* Activity: Search the material for "price" and show all lines that contain it.

* Provided records:
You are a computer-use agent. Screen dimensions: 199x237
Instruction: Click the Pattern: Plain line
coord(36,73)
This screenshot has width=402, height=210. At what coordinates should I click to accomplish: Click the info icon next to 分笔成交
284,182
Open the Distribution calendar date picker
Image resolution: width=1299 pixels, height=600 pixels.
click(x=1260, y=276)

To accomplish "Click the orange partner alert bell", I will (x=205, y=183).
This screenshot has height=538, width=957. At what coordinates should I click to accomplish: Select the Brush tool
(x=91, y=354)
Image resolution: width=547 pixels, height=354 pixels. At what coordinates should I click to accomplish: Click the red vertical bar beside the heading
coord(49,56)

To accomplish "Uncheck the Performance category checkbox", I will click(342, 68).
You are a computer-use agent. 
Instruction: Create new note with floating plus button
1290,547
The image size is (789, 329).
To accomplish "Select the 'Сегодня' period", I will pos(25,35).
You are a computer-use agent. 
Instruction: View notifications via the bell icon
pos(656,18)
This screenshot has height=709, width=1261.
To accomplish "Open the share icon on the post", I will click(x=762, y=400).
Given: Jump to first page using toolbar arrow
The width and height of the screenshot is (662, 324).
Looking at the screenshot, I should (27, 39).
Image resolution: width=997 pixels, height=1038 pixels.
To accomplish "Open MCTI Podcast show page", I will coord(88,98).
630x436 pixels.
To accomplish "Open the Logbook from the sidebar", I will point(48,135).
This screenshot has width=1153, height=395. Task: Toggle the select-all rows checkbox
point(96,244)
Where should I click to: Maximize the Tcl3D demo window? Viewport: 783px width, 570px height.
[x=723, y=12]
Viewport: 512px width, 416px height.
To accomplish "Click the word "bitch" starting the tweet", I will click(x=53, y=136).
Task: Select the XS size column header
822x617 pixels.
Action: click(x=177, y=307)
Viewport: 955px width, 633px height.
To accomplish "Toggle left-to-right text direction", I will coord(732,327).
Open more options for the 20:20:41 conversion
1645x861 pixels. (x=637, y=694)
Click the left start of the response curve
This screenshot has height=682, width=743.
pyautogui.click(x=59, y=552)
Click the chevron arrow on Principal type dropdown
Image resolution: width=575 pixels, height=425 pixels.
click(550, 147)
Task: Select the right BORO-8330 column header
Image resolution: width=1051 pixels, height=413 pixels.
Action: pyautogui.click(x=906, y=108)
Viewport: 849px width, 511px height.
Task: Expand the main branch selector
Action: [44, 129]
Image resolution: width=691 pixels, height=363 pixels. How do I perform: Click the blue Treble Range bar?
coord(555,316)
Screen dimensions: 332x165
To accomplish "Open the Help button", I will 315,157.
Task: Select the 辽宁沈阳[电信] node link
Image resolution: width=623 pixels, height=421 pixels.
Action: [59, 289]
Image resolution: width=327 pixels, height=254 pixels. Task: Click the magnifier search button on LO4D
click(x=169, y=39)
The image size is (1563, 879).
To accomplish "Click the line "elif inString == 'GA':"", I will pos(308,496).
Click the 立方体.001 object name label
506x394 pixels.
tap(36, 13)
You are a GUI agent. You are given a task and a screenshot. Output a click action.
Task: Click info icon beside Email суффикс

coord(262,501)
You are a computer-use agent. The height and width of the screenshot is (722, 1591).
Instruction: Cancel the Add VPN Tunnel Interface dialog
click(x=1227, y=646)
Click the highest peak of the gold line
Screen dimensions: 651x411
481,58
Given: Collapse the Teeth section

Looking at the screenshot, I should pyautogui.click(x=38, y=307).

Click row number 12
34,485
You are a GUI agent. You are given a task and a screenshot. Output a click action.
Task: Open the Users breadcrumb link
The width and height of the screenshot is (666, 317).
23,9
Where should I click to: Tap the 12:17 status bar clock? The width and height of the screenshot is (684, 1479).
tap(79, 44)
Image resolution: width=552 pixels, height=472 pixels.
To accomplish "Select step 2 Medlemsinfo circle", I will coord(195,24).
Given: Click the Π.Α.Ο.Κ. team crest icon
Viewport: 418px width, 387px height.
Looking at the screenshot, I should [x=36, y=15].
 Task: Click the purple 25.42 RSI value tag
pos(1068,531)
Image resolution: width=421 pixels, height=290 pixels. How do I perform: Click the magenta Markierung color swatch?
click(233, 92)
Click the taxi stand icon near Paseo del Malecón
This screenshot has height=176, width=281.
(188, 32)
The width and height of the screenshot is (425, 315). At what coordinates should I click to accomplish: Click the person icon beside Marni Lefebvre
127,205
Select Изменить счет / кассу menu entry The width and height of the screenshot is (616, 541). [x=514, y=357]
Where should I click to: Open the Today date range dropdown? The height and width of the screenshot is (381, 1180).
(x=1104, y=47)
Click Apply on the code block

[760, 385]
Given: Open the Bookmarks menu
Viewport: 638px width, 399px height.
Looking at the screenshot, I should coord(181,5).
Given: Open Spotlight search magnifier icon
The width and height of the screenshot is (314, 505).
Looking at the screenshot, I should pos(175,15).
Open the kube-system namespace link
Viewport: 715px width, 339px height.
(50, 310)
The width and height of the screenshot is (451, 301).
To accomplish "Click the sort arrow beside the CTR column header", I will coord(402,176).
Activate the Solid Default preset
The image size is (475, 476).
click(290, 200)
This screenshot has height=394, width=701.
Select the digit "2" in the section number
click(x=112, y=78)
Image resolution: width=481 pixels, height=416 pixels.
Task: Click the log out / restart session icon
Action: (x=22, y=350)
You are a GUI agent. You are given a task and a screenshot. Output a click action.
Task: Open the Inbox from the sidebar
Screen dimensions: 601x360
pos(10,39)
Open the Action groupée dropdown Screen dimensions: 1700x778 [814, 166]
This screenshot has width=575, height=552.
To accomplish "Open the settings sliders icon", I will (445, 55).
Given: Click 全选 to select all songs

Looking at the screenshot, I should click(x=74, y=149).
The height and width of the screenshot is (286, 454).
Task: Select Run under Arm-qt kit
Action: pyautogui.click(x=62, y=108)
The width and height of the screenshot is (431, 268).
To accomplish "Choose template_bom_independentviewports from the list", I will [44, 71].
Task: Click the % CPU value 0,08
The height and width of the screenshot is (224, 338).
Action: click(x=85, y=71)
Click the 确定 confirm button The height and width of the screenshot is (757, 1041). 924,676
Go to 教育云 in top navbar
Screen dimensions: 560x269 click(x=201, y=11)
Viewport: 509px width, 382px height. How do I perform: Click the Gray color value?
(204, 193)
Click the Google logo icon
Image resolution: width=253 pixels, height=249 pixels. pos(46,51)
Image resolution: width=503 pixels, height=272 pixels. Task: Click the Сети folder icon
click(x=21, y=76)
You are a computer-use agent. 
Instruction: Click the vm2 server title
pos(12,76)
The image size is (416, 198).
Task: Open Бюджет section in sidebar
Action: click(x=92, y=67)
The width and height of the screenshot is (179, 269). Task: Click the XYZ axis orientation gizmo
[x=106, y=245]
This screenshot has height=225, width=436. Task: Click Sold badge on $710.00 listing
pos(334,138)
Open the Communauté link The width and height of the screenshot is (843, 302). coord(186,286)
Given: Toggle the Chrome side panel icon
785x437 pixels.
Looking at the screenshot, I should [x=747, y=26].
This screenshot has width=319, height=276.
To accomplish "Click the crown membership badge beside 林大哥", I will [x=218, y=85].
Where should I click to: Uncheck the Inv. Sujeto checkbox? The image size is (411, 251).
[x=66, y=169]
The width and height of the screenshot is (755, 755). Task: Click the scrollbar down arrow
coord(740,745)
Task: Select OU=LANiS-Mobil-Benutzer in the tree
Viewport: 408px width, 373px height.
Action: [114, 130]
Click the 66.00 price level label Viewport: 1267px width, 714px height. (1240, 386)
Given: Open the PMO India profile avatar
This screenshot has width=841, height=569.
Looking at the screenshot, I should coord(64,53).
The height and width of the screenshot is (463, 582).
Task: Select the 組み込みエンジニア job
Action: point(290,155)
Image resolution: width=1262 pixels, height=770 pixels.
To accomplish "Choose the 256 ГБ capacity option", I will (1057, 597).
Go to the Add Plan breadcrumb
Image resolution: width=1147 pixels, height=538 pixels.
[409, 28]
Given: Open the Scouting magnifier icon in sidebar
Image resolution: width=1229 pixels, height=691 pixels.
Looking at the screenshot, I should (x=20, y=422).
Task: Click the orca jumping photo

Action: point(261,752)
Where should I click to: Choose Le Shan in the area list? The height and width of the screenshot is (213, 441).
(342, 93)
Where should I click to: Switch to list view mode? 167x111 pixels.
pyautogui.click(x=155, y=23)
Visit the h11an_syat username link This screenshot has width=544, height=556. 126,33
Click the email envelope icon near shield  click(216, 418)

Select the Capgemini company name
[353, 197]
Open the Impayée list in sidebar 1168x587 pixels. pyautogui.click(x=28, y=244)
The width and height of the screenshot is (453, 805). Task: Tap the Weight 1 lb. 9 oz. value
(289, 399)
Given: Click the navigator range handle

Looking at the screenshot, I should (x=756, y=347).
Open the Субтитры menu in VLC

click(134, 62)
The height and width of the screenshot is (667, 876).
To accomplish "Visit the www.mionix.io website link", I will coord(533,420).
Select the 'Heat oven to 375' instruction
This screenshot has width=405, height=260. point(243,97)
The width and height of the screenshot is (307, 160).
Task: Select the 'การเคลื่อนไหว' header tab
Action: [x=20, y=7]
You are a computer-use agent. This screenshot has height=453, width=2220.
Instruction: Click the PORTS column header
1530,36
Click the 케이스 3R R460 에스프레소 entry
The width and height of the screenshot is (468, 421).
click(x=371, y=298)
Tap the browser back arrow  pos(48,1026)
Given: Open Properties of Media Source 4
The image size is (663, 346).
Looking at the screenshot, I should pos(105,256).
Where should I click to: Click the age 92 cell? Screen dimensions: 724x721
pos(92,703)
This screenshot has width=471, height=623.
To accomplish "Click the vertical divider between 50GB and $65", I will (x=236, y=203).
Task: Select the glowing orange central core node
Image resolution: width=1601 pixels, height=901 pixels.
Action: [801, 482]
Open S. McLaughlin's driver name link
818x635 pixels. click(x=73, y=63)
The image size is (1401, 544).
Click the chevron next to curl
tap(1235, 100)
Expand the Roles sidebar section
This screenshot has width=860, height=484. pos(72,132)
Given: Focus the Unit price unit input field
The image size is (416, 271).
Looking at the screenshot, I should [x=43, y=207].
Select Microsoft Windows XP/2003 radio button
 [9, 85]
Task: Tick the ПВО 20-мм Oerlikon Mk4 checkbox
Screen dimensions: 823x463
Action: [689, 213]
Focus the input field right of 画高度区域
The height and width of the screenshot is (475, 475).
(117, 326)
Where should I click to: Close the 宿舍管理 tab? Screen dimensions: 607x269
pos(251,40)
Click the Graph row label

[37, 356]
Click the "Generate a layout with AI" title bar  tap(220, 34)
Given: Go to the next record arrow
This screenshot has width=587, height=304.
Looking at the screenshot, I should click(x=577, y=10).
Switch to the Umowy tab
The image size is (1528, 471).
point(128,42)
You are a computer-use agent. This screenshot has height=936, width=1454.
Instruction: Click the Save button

* Solution to the problem:
Click the 66.00 price level label Viewport: 1267px width, 714px height. (1240, 386)
Given: Focus the Unit price unit input field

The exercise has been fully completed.